Theories and speculations are easily found in the news media and overheard in talks between students on campus. The assumption of Al DeGuzman, the suspect, being an anarchist developed in the last few days, mostly due to various websites that were either put up by DeGuzman or indirectly linked with him.
One of the websites directly attacks presidential contestant Al Gore and President George W. Bush and accuses them of “dishonoring the memories of the revolutionaries who took up the gun to assure that the soil we stand on would be free.”
According to the Webster New World Dictionary, Anarchism is “the theory that all forms of organized government interfere unjustly with individual liberty and are therefore undesirable.”

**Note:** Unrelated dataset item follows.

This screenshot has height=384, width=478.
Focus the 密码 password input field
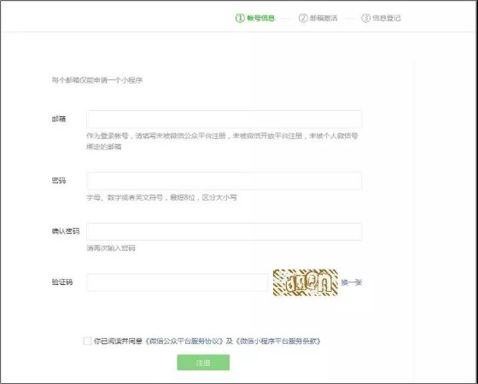pyautogui.click(x=224, y=181)
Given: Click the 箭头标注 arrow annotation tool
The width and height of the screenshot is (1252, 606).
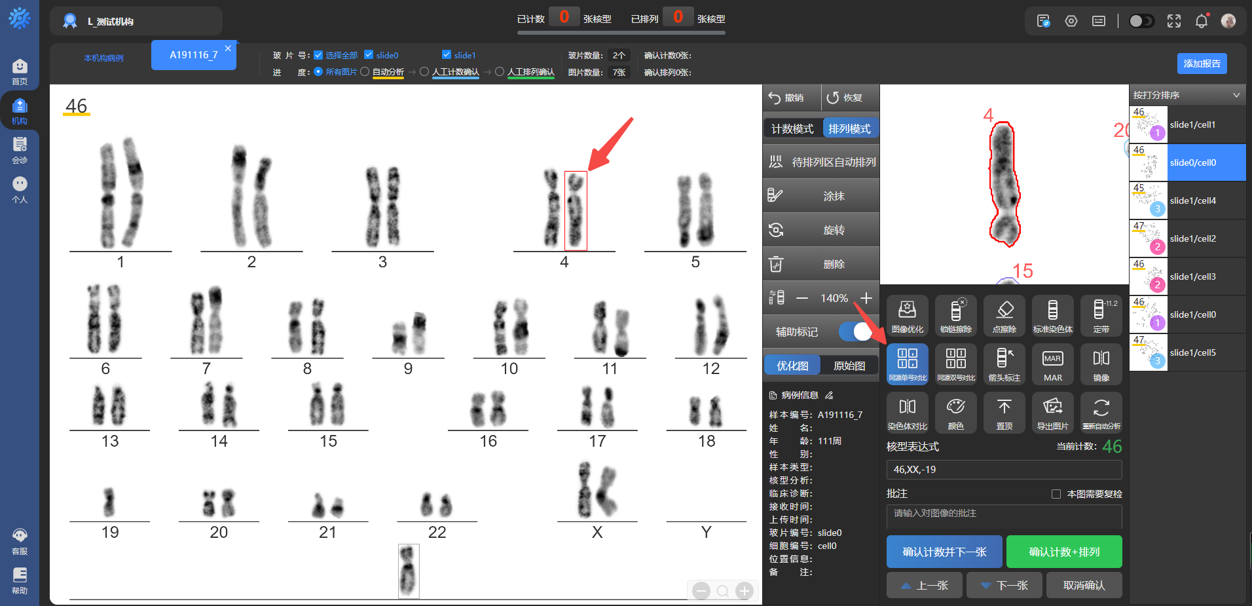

Some anarchists legitimate their beliefs by saying that anarchism is a philosophical theory which addresses a crucial moral dilemma: if a person is responsible for his actions, then it necessarily follows that autonomy of that individual should be all-encompassing.
People, thus, could not retain their autonomy while a government has the supreme authority over them. Anarchists argue that when faced with this dilemma between being ruled by an authority or having complete autonomy, they choose the latter.
This standpoint can lead to resistance to organized government in some form of terrorism, including armed attacks on public places or institutions.
Some students say, however, that it has yet to be seen whether DeGuzman is in fact an anarchist and was actually planning a terrorist attack on De Anza.
Some say the media hyped up on theories about the psychological and ideological profile of this De Anza student.
Rose Dungan, a morning student swimmer, says she thinks the media exaggerated speculations about possible motives DeGuzman might have had. “They expressed too many ifs,” she says.
Information about anarchism can be found in the publications “In Defense of Anarchism,” by Robert Paul Wolff, “The Psychology of Political Violence,” by Emma Goldman and “Everything You Ever Wanted To Know About Anarchy,”by the Anarchist Media Group.